By holding the cells in the required position firmly but gently, the tweezers can also mould the growing tissue into exactly the right form so that the implant is truly fit-for-purpose when inserted into the patient’s knee. Over 75,000 knee replacements are carried out each year in the UK; many could be avoided if cartilage implants could be improved.
This is just one potential application of ultrasonic tweezers* developed with Engineering and Physical Sciences Research Council (EPSRC) funding by a closely integrated team harnessing and combining expertise at four UK universities. The team comprises researchers from the Universities of Bristol, Dundee, Glasgow and Southampton, as well as a range of industrial partners; their extremely close and highly productive collaboration, supported by the four-year EPSRC grant, has established the UK as a world leader in this fast-growing technology.
Bruce Drinkwater, Professor of Ultrasonics from the University of Bristol’s Department of Mechanical Engineering, who co-ordinated the programme, said: “Ultrasonic tweezers have all kinds of possible uses in bioscience, nanotechnology and more widely across industry. They offer big advantages over optical tweezers that rely on light waves and also over electromagnetic methods of cell manipulation; for example, they have a complete absence of moving parts and can manipulate not just one or two cells (or other objects) at a time but clusters of several centimetres across – a scale that makes them very suitable for applications like tissue engineering.”

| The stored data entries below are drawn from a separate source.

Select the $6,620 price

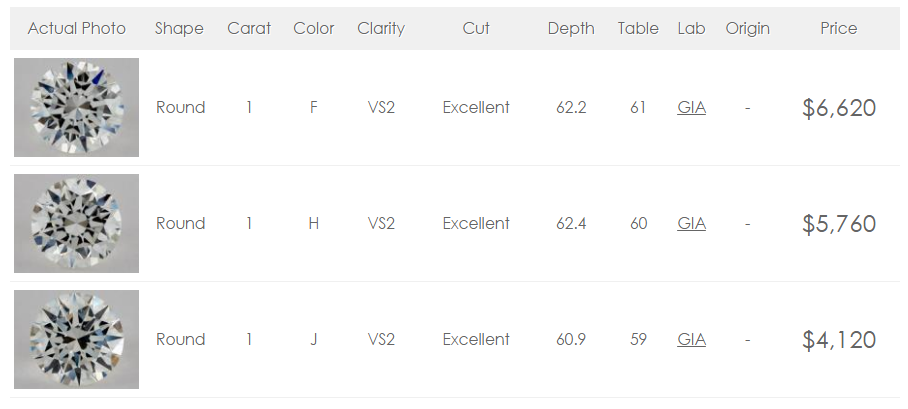point(839,108)
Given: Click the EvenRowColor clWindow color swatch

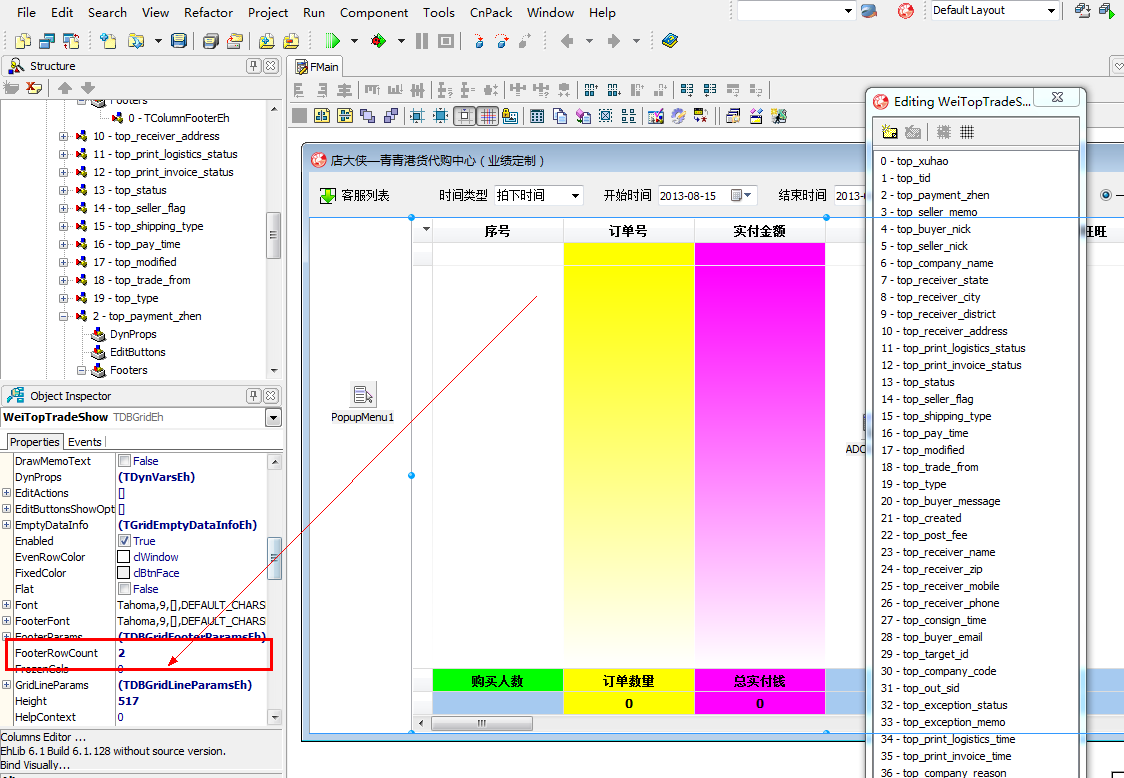Looking at the screenshot, I should coord(124,557).
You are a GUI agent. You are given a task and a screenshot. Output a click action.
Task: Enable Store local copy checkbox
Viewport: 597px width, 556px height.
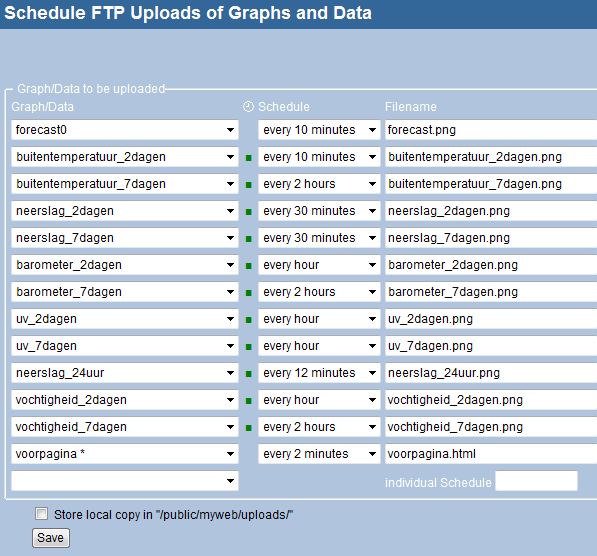[41, 514]
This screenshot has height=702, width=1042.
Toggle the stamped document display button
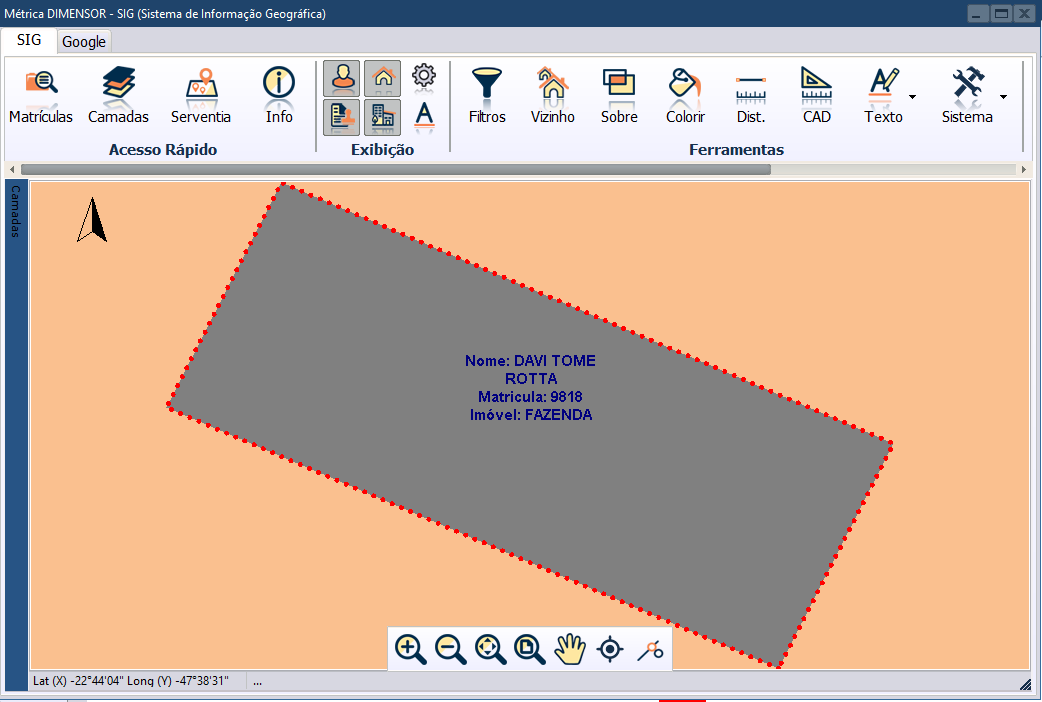pyautogui.click(x=342, y=117)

The tweezers developed with EPSRC funding involve multiple, tiny beams of ultrasonic waves that, in a typical device, point into a 10 mm-diameter chamber from all around. With the aid of a powerful microscope to monitor the procedure, the forces generated by the waves can then be manipulated so that they nudge cells into the required position, turn them around, or hold them firmly in place.
Professor Martyn Hill from the University of Southampton, who led the cartilage tissue engineering work in collaboration with Dr Rahul Tare and Professor Richard Oreffo, explained: “Ultrasonic tweezers can provide what is, in effect, a zero-gravity environment perfect for optimising cell growth. As well as levitating cells, the tweezers can make sure that the cell agglomerates maintain a flat shape ideal for nutrient absorption. They can even gently massage the agglomerates in a way that encourages cartilage tissue formation.”
The research programme has also shown that ultrasonic tweezers can be used to build up cell tissue layer by layer and, as an example, the team has produced a microscopic tartan tissue. They anticipate that the tweezers could, for instance, help to reconstruct nerve tissue after severe trauma such as limb amputation. Professor David Cumming from the University of Glasgow said: “It could ultimately be possible to develop a wearable device that produces a kind of acoustic scaffold to help guide a patient’s nerve cells as they regenerate.”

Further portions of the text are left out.